"Quando trabalhas muito por uma coisa, todo o Universo conspira para a alcançares." - Goethe

Nós somos aquilo em que pensamos?
Nós não obtemos aquilo que queremos, obtemos aquilo que somos...
E aquilo que somos é aquilo que pensamos...
Se pensar "não sou capaz", não serei mesmo capaz. Mas se pensar "sou criativo, sou capaz, tenho inspiração, sou bom nisto, sou perseverante...", a obra nasce, é ou não é verdade?
Os pensamentos em que acreditamos são as nossas crenças (penamentos continuados), que desencadeiam emoções, e delas dependem, numa porproção direta, aquilo que a vida nos dá.
Penso no fracasso, na derrota, terei fracasso e derrota. Penso no sucesso, na vitória, terei sucesso e vitória.
 
[Causa - Efeito]
A causa é o pensamento e o sentimento, o efeito é a maniefestação.
Reconhecer as causas é realmente pensar (admito que por vezes é desgastante e gera desassossego!).
Ouvi, há já algum tempo, uma entrevista feita por Judite de Sousa a alguém que tinha superado mais de uma dezena de cancros... como é possível?

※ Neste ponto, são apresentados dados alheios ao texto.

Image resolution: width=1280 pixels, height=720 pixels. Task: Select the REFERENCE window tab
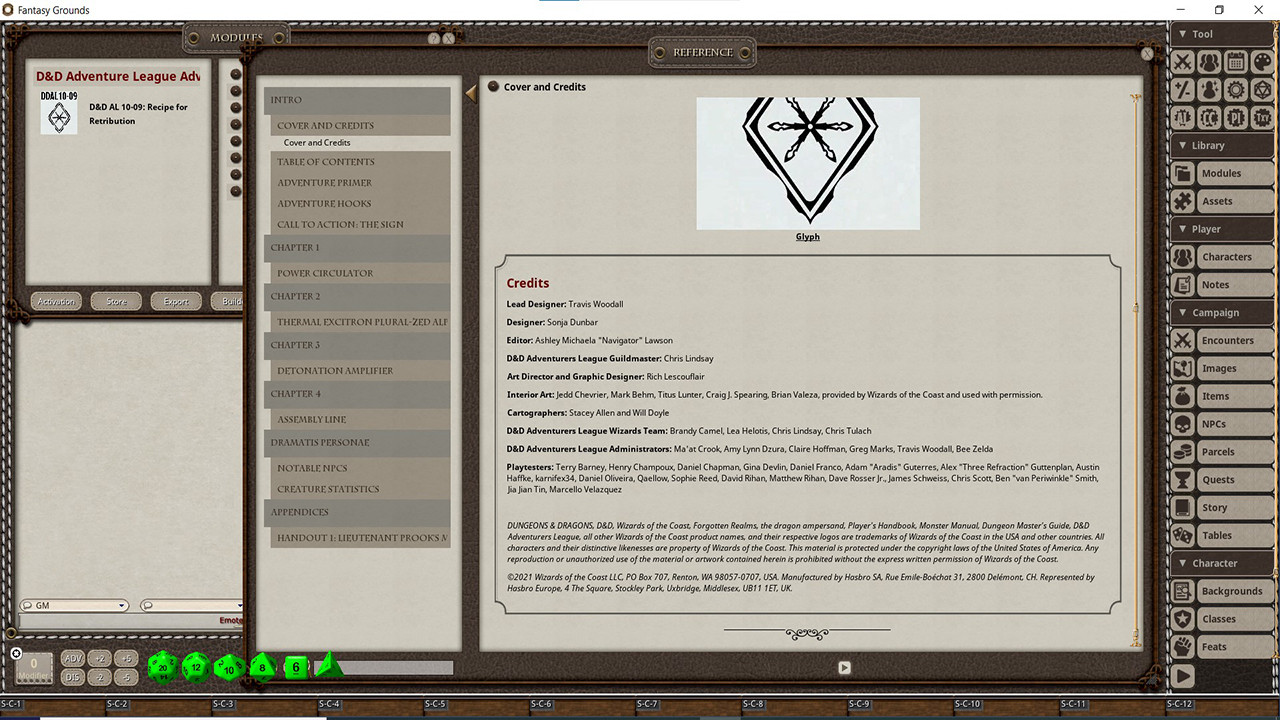[x=702, y=51]
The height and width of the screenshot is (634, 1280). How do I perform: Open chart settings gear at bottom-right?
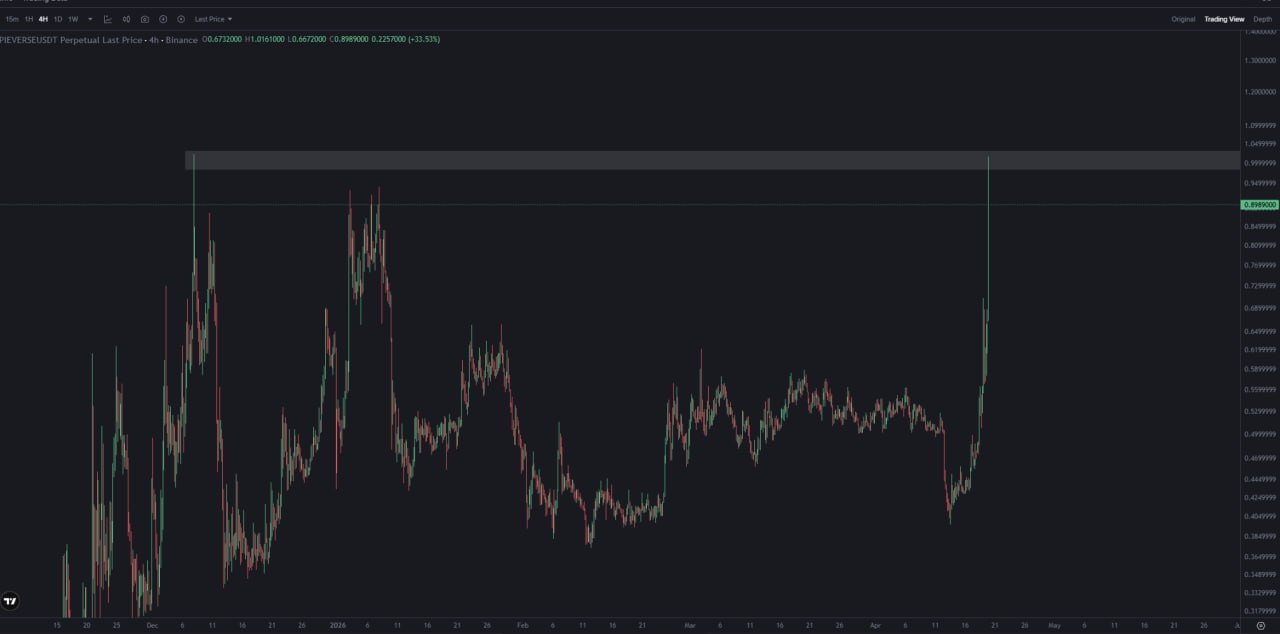click(1261, 625)
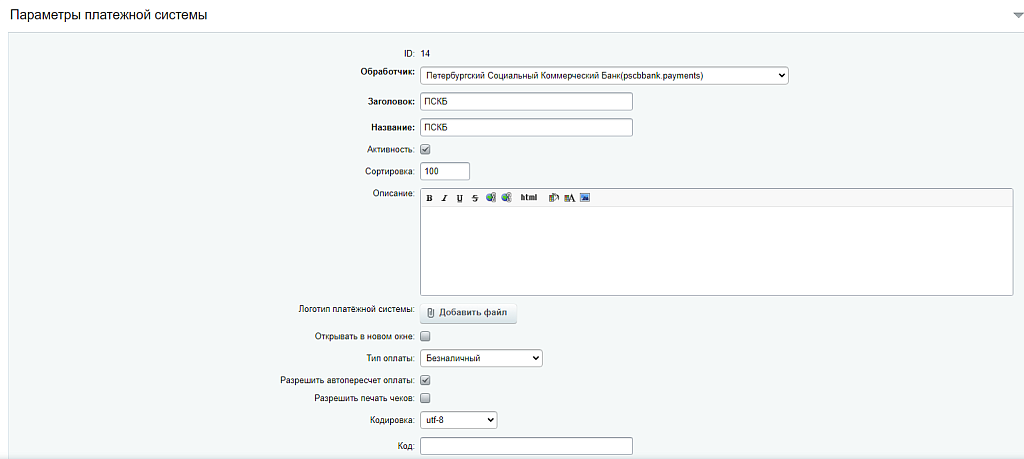Image resolution: width=1024 pixels, height=459 pixels.
Task: Open the Тип оплаты dropdown
Action: 481,357
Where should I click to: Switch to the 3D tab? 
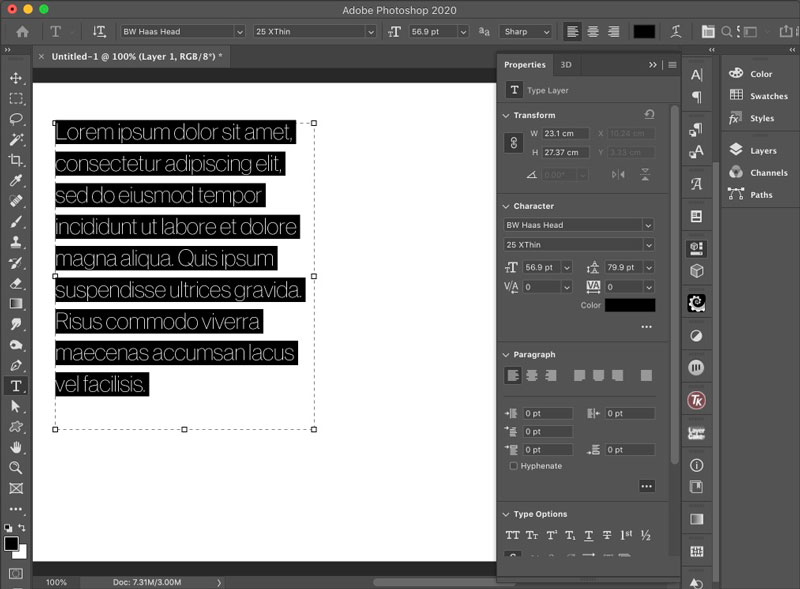(x=566, y=65)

Para além de outras contigências, deve-se muito à força mental, pensamento positivo, acreditar na cura, pensamentos de bem-estar... Meio caminho andado para a cura de uma doença é a crença nessa cura, a ausência de dúvidas, de medo... mas acreditar com todas as forças nessa verdade...Vou Vencer.
Pensando no hipocondriaco, este procura e procura a doença até que encontra uma, dirá: "Estão a ver, afinal tinha razão, sempre tenho uma doença". Não acredito nisso, acredito que a sua crença na doença a tornou real.
 
Daniel Sampaio compara a ação dos psicólogos aos remos de um barco: orientamos, apoiamos, ajudamos, mas a força tem de ser de quem rema.
 
Mais uma vez a força, o poder daquilo em que se acredita.
Perante uma depressão, uma obsessão, uma dependência... a pessoa pode obter ajuda junto de um pscólogo/psiquiatra, recorrer a medicação, mas vencer...vencer depende principalmente dela.
 
Recordo-me de um filme fantástico baseado na vida do matemático John Nash (Prémio Nobel da Economia): "Uma mente brilhante". John Nash (protagonizado pelo fabuloso Russel Crowe!!) era esquizofrénico. A esquizofrenia não tem cura. O esquizofrénico tem de ser medicado e nunca terá uma vida dita normal. John Nash foi várias vezes internado, era medicado, mas conseguiu algo absolutamente extraordinário: consciencializou-se da sua doença ("Eu sou esquizofrénico e tenho alucinações") e usou toda a sua racionalidade para distinguir o real do imaginário (alucinações). O poder da mente em todo o seu esplendor.
A força do nosso EU é capaz de tudo: sucesso/insucesso; saúde/doença; mais longevidade/menos longevidade;...
 
Aquilo que somos é aquilo que pensamos...E o que a vida dá é aquilo em que pensamos/acreditamos.
Não esquecer, contudo, que só "quando trabalhamos muito por uma coisa, (é que) todo o Universo conspira para o alcançarmos".
Quando Goethe defende que é preciso "trabalhar" para alcançarmos os nossos objetivos, significa que, eventualmente, precisamos alterar contigências na nossa vida e de agir de forma operante sobre elas.
 
Em suma, é preciso acreditar e AGIR. Só assim o mundo, efetivamente, muda e o Universo conspira a nosso favor!
 

Muse: Butterflies and Hurricanes
"Best
You've got to be the best
You've got to change the world
And you use this chance to be heard
Your time is now

Don't
Let yourself down
Don't let yourself go
Your last chance has arrived"
 
 
Afinal, nada faz mais falta ao homem do que o próprio homem!